First it makes it easy to do the feature extraction and model fitting in the
same pipeline, hence make it possible to cross-validate the impact of the
hyper-parameters of the feature extraction part. Feature extraction generally
starts from a collection of large, raw datasets that needs to be filtered,
joined and aggregated (for instance a log of user clicks, sessionized by user
id over temporal windows, then geo-joined to GIS data via a geoip resolution
of the IP address of the user agent). While the raw datasets of clicks and
geographical databases might be too big to be processed efficiently on a
single node, the resulting extracted features (e.g. user session statistics
enriched with geo features) is typically much slower and could be processed on
a single node to build a predictive model. However spark RDDs make it natural
to trace the provenance hence trivial to rebuild downstream models when
tweaking upstream operations used to extract the features.
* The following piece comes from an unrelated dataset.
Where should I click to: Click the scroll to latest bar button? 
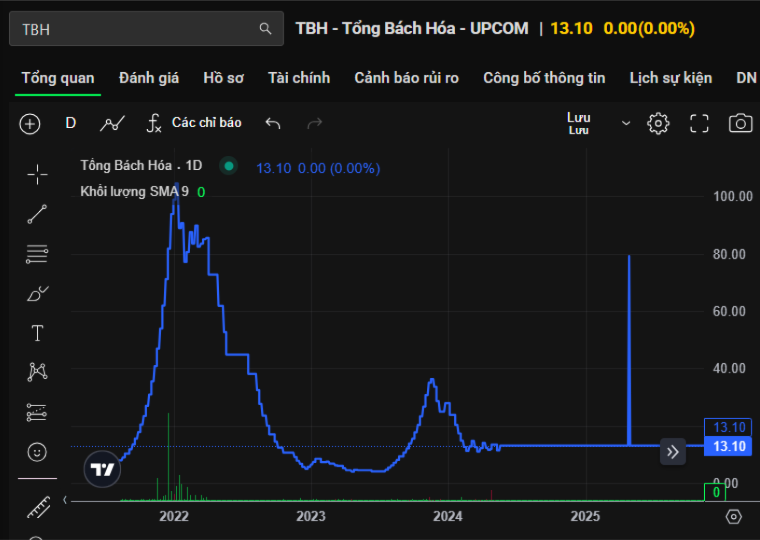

The native caching
features of Spark make that kind of workflow very efficient with minimal
boilerplate (e.g. no manual file versionning).
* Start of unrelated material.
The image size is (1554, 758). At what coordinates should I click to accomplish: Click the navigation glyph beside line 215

Second, while the underlying ML algorithm might not always benefit from
parallelization in itself, there are meta-level modeling operations that are
both CPU intensive and embarrassingly parallel and therefore can benefit
greatly from a compute cluster such as Spark. The canonical case are cross
validation and hyper-parameter tuning.

------
rxin
I'm one of the authors of the blog post as well as this new API. Feel free to
ask me anything.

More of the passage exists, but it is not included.